You must not think, however, that my suspicion was constant. For whole moments it left me—rays of hope pierced the gloom of my soul. At times the beast seemed companionable, and its terrible aspect was softened by the glow of familiarity and love. Sometimes a flicker of a smile played about its beastly lips. (Shall I forget my doubts? Was the smile sardonic?) Upon two occasions I fell asleep in my chair and dropped the newspaper I had been reading, to be awakened by the beast, now in my lap, the paper between his jaws. Oh I blessed heaven for this sign of soft goodness in the heart of the beast— for if he was loo forward, nevertheless, his was an error of affection, well-meaning.

Artwork in the shape of a dog

Yet these intervals were short-lived and infrequent. My hope blossomed into the flower of despair, for the beast always returned to its former ways. Long would it sit, looking up sadly and tormentingly into my eyes, watching me, watching for some sign of my breaking, waiting for the destruction that would inevitably be visited upon me. Oh sympathetic reader, you do see? Slowly, deliberately the beast was ruining me. And its means were subtle and sure—destroy me from within was what it would do! With malice of devilish refinement it sought to increase in me my sense of guilt and remissness towards it, so that I should crack beneath the sense of my sin.

And the beast very nearly succeeded. For almost three weeks I went about attempting to avoid those soft deceptive eyes. Tantalized by the sense of my hidden wickedness, I sought recognition of it or escape from it. But I was not to be completely taken in by the beast. Slowly the knowledge that I have communicated above revealed itself, and the combined oppression of guilt (for one's self-doubt never really disappears in the face of reason) and horror of the Evil One brought enormous pressure to bear upon my sensitive and enervated being. In the confusion of despair my resolve was taken.

"Beast," I cried, "beast, not forever will you thus ruthlessly persecute me!"

The rest is blackness. One thing is clear: I had slain the beast.
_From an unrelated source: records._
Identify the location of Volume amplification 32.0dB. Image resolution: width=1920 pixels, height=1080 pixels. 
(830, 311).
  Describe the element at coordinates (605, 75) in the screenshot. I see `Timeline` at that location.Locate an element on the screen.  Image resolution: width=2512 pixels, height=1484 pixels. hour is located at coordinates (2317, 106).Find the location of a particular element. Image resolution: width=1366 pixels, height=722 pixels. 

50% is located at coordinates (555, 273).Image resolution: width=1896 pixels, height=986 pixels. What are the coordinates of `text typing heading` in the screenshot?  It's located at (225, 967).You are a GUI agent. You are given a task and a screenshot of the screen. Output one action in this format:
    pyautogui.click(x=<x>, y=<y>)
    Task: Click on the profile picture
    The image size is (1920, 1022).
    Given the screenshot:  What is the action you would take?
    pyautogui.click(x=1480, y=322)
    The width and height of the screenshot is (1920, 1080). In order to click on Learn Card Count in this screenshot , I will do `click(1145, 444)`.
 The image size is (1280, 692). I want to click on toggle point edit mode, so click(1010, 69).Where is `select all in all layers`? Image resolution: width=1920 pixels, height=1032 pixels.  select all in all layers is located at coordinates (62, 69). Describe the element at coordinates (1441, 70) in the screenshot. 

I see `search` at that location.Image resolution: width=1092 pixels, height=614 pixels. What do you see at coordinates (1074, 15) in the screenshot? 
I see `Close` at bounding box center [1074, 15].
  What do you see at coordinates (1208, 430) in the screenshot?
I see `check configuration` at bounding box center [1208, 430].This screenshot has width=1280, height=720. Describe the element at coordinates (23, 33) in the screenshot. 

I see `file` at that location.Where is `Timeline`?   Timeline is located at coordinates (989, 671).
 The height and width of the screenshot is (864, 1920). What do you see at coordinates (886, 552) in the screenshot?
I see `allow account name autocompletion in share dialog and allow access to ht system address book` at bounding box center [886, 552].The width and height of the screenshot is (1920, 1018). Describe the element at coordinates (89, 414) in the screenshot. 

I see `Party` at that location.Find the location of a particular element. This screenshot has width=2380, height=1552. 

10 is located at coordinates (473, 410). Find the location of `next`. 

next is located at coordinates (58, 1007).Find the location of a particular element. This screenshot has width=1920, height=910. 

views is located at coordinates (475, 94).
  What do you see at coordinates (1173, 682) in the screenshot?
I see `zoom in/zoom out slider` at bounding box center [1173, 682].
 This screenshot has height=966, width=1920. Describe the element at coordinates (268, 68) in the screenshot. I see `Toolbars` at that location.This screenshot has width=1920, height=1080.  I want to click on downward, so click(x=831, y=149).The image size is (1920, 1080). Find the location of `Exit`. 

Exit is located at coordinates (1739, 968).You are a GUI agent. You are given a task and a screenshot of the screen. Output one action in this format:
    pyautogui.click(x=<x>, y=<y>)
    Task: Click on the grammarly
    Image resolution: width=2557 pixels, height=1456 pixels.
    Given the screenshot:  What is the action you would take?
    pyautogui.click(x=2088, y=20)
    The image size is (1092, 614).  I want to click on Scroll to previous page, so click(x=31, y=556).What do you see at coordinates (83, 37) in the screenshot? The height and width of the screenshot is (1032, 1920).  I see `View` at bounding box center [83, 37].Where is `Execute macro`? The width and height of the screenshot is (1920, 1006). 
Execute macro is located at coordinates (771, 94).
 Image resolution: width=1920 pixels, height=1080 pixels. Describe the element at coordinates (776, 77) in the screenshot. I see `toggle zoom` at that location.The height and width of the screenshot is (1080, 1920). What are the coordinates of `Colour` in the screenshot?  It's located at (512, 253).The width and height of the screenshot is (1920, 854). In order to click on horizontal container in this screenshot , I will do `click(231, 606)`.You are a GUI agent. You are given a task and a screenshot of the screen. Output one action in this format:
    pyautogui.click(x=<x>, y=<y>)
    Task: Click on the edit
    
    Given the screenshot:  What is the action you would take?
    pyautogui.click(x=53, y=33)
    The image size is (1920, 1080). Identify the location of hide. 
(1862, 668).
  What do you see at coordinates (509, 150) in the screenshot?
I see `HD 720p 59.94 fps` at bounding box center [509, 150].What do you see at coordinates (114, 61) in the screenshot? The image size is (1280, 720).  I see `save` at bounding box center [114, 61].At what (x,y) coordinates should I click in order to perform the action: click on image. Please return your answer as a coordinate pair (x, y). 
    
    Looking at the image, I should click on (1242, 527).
The rope is prepared with which I shall hang myself. My confession comes (not that I can hope that you of the city at large will forgive me) in the bitter resolve of making myself understood. l know now, of course, the nature of my crime. What I ask is that you consider my situation: I was, as I have told you, born and brought up in the country, totally unfamiliar with city ways until my twentieth year. And though I worked diligently to make up my loss—to acquire the civilized manners of sophisticated people, (indeed, I lived in deadly fear that my rustic origins would show, and that I would be condemned on their account), there are certain characteristics and areas of knowledge that no late education can hope to convey. There are some differences that distinguish from birth the city-dweller and the rustic. My Aunt Iris brought the thing. She had lived in the city from birth. I knew that having beasts of one sort or another was essential to the finished person. Yet how could I know what beasts were, as city people instinctively do, coming as I did out of the remote countryside? My crime arose out of a dreadful, fated misunderstanding. Forces larger than myself held me irremediably in their grip. Hellish ignorance! And how could I face the city now? I could not—never—my humiliation was complete. The city could never forgive such a travesty of their ancient and laudable customs as mine. My hope lies in death by the rope, my sole refuge in dark death.